Begin SUPPLIED DATA

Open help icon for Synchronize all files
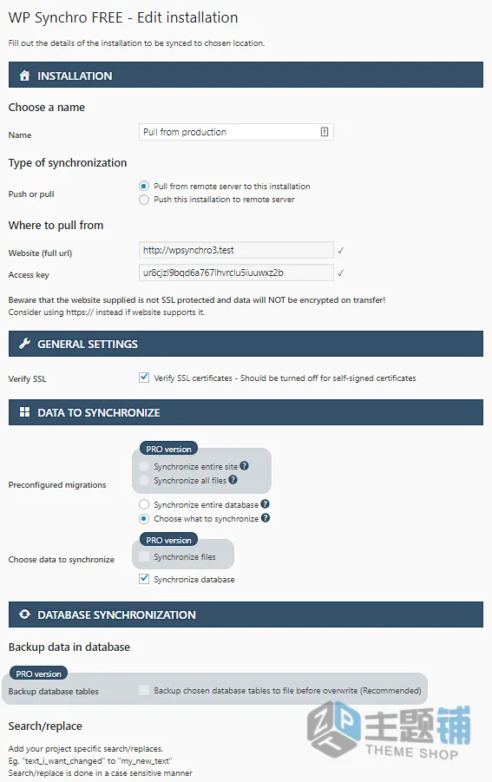This screenshot has height=782, width=492. click(233, 480)
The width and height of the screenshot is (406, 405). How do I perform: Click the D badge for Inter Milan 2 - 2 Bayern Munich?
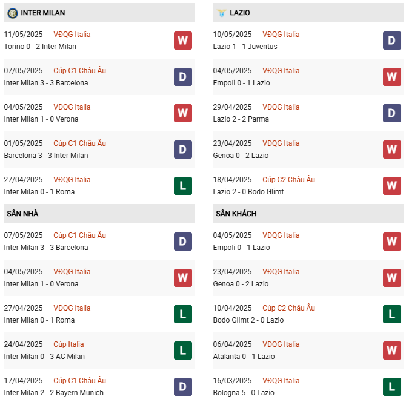coord(182,387)
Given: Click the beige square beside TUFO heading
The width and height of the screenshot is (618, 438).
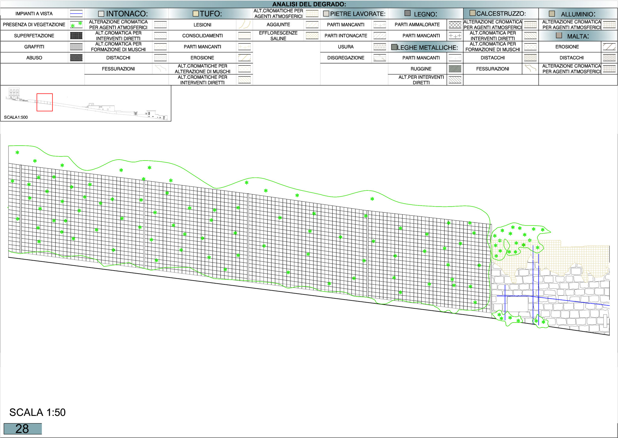Looking at the screenshot, I should 196,14.
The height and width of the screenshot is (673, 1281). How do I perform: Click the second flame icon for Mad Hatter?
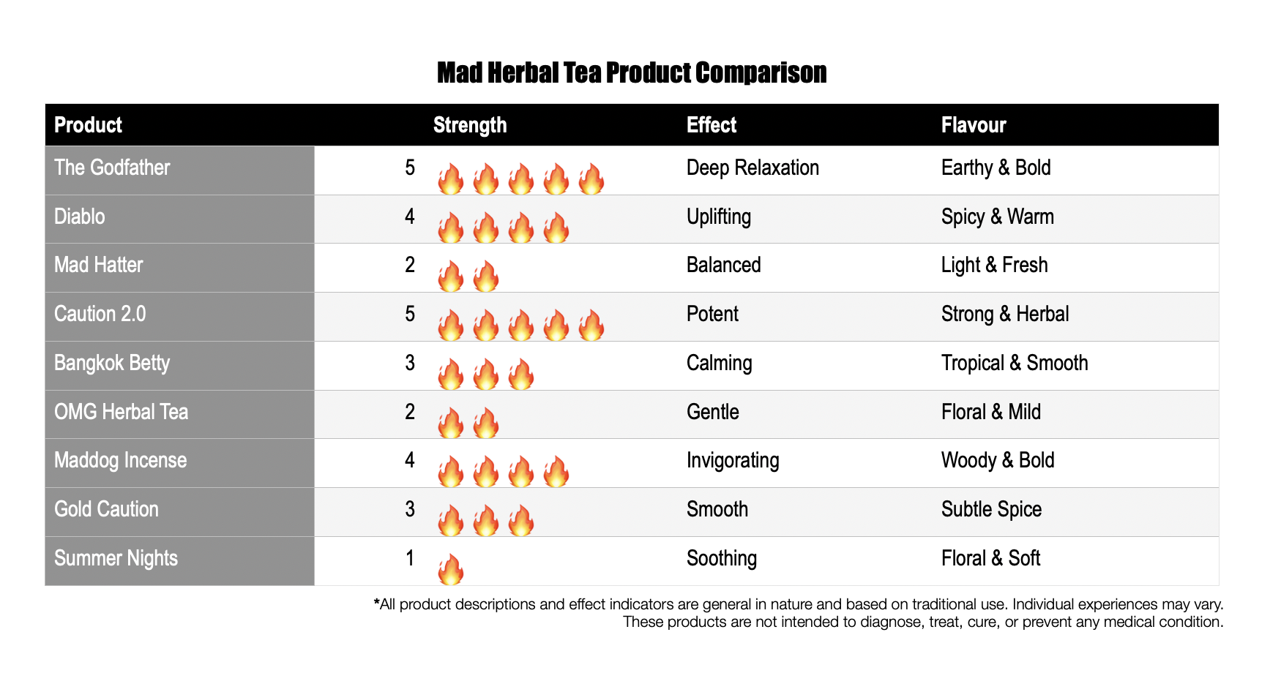pyautogui.click(x=486, y=277)
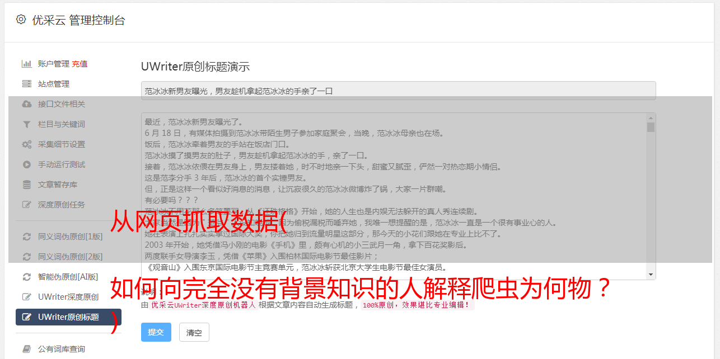Click the scroll down arrow of the article textarea
Viewport: 720px width, 359px height.
point(651,275)
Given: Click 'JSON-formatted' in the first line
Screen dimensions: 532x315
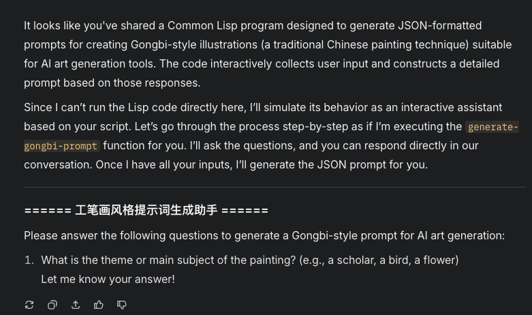Looking at the screenshot, I should click(440, 25).
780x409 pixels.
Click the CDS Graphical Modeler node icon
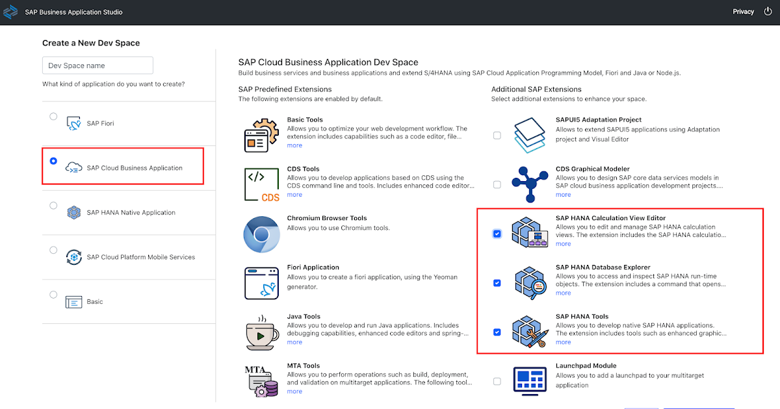tap(530, 184)
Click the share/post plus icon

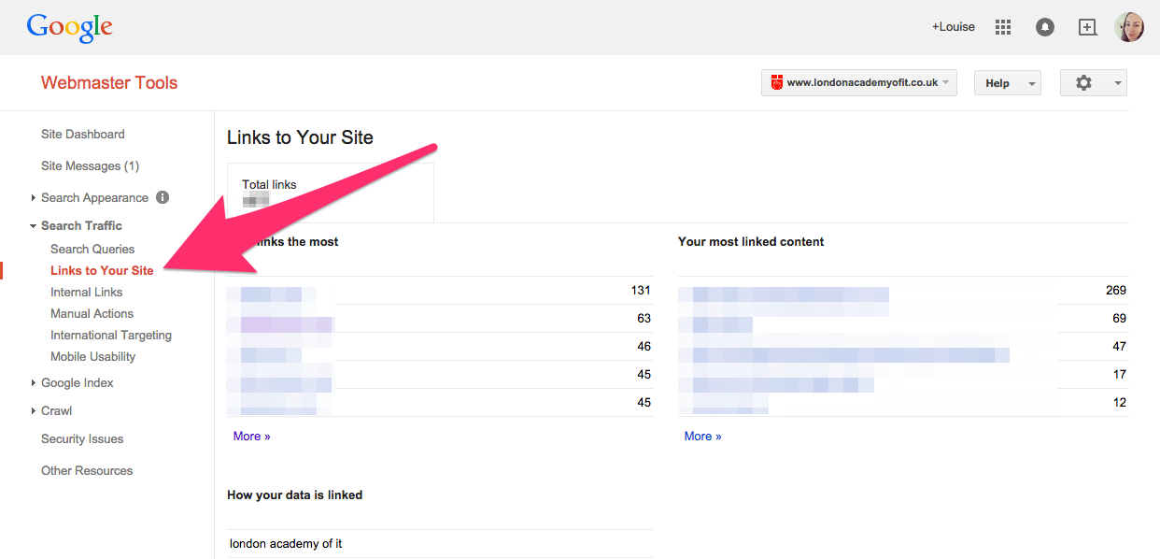(x=1087, y=27)
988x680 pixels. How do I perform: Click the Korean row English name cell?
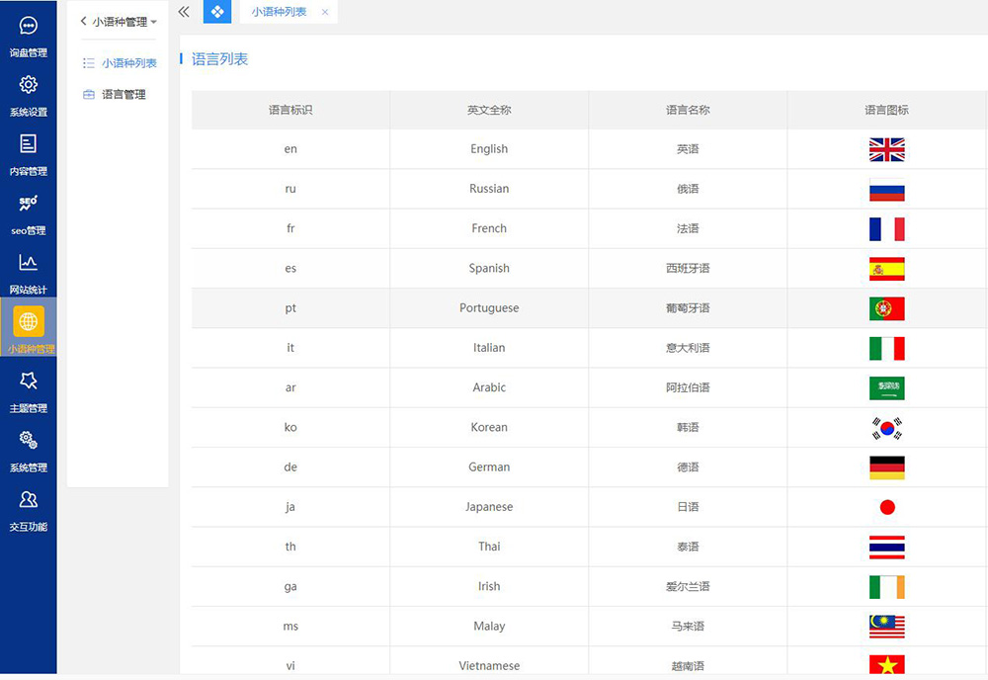(489, 428)
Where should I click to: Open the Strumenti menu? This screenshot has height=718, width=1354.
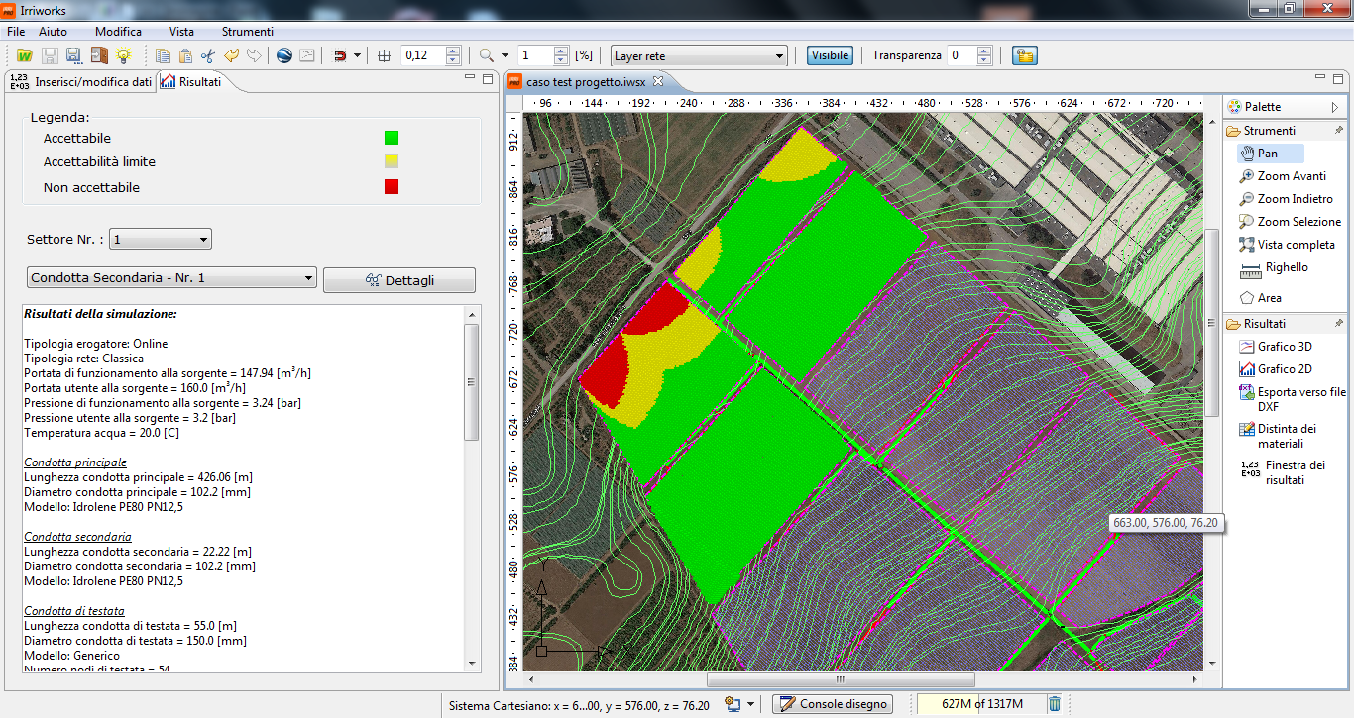pyautogui.click(x=247, y=32)
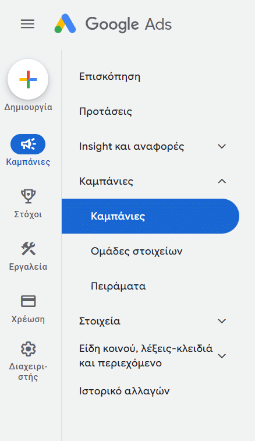The image size is (255, 441).
Task: Expand the Insight και αναφορές chevron
Action: 222,146
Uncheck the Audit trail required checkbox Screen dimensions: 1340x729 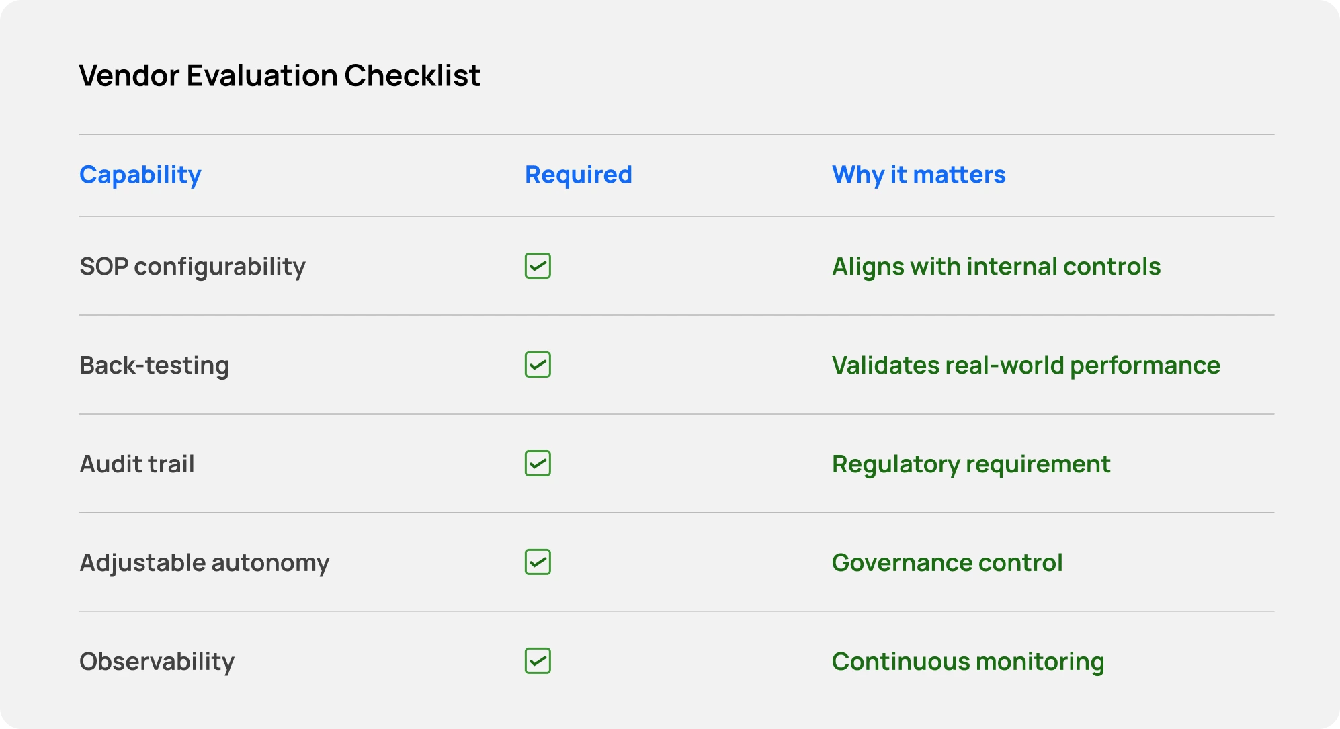[538, 464]
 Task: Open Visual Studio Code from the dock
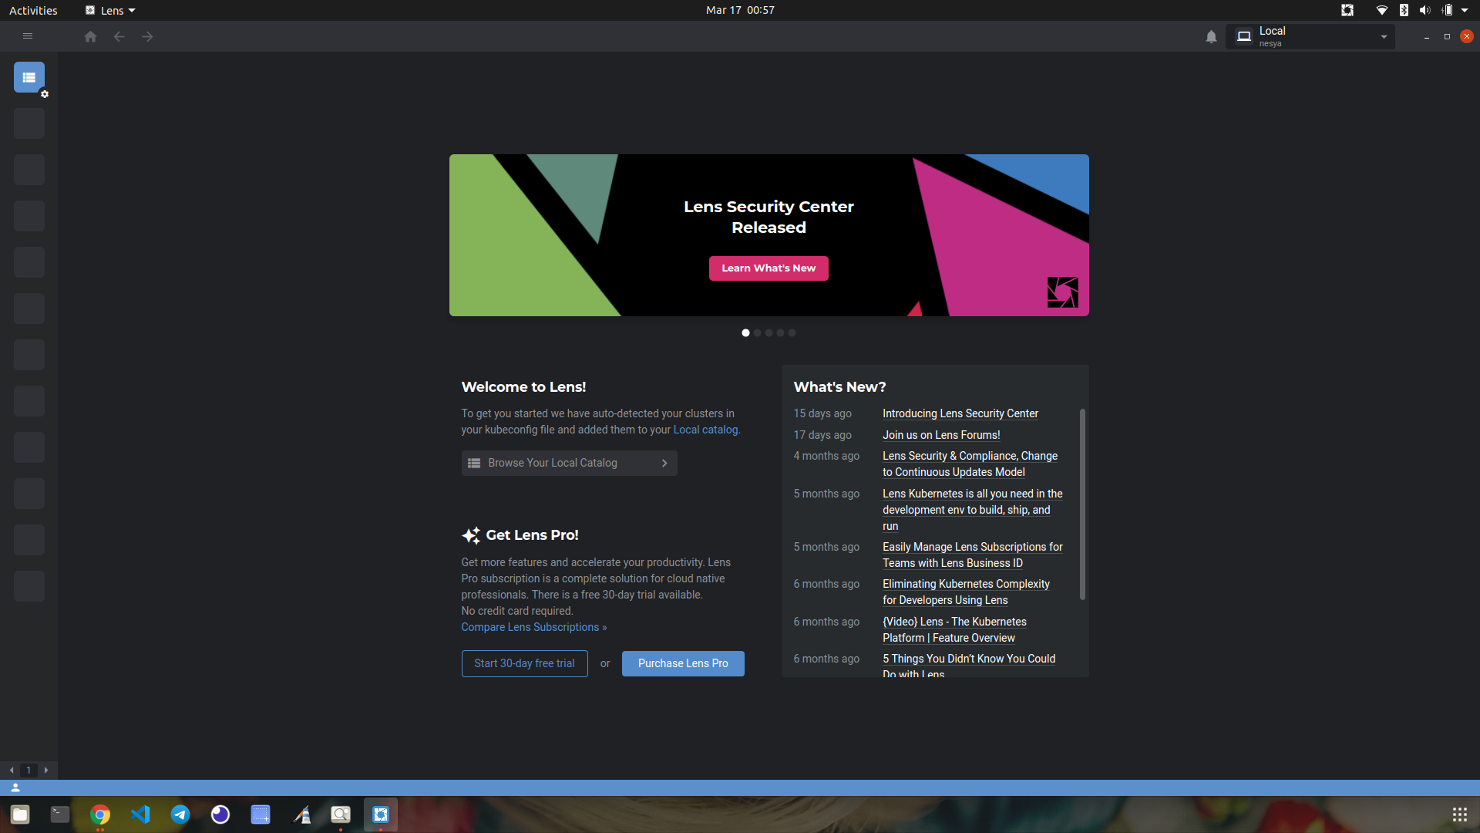coord(140,814)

End SUPPLIED DATA

§ **WORK TO COMPLETE**
Recast the records from the line containing "Given: Click the" through the line containing "Looking at the screenshot, I should 196,14.", inclusive, as a Markdown table with the columns Row and Line. Number each line, skip any blank lines, and leave the pictures out.

§ **SOLUTION TO THIS TASK**
| Row | Line |
|---|---|
| 1 | Given: Click the beige square beside TUFO heading |
| 2 | The width and height of the screenshot is (618, 438). |
| 3 | Looking at the screenshot, I should 196,14. |